MTV did a horrible rock musical of Wuthering Heights about ten years back re-using Jim Steinman songs (I kid you not...)

I'm all about drab, depressing English countryside drama lol I remember A&E airing the 1998 LWT Tess mini-series in the early morning hours one week when I was in high school, and I watched it, thinking I'd stumbled upon some unknown British soap. This was before I'd actually read it or known that it was a novel.

Frankly, I'm surprised no network has seized upon a chance to turn the "Arabian Nights" into a series.

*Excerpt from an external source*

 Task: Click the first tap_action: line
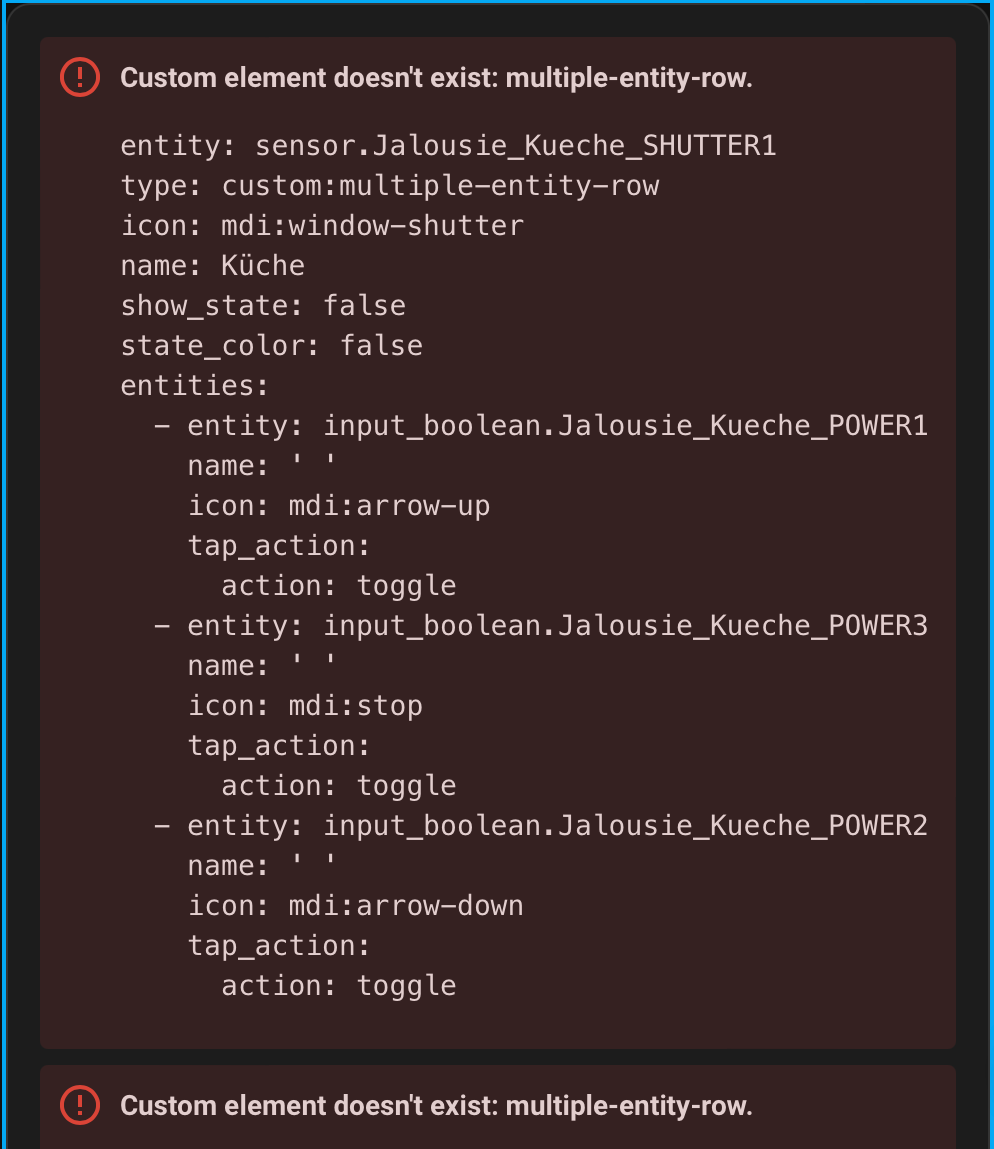coord(279,546)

You have the framework (Scheherazade tells her stories for "1001 nights"), the hook or gimmick (she must keep Shahryar entertained -- OR SHE'LL DIE!!!), and a plethora of mini-arcs (each of her stories, lushly dramatized -- perhaps by a sort of repertory company of actors, "American Horror Story" style).

It could be part soap opera, part romantic drama (as the king and his new bride play that will-they-or-won't-they game), part adventure, part mystery (are the stories Scheherazade telling clues that point to some diabolical plot or conspiracy?)...it could have a little bit of everything.

Your Arabian Nights idea instantly makes me think of a similar set-up for The Canterbury Tales, though I guess "Wagon Train" kinda touched on the theme of a group of people traveling together with each episode focusing on one individual traveler.

These are not considered literary classics, but someone needs to do something one or more of Lois Duncan's canon of YA horror novels. With the current obsession with the genre, particularly among teens and twentysomethings, it's surprising that we haven't seen any new adaptations of her stuff. Of course, a few of her books have already been done for TV or the screen -- I Know What You Did Last Summer (she hated it), Killing Mr. Griffin (she loved it), Stranger with My Face, Summer of Fear -- but most of those strayed away from the source material considerably.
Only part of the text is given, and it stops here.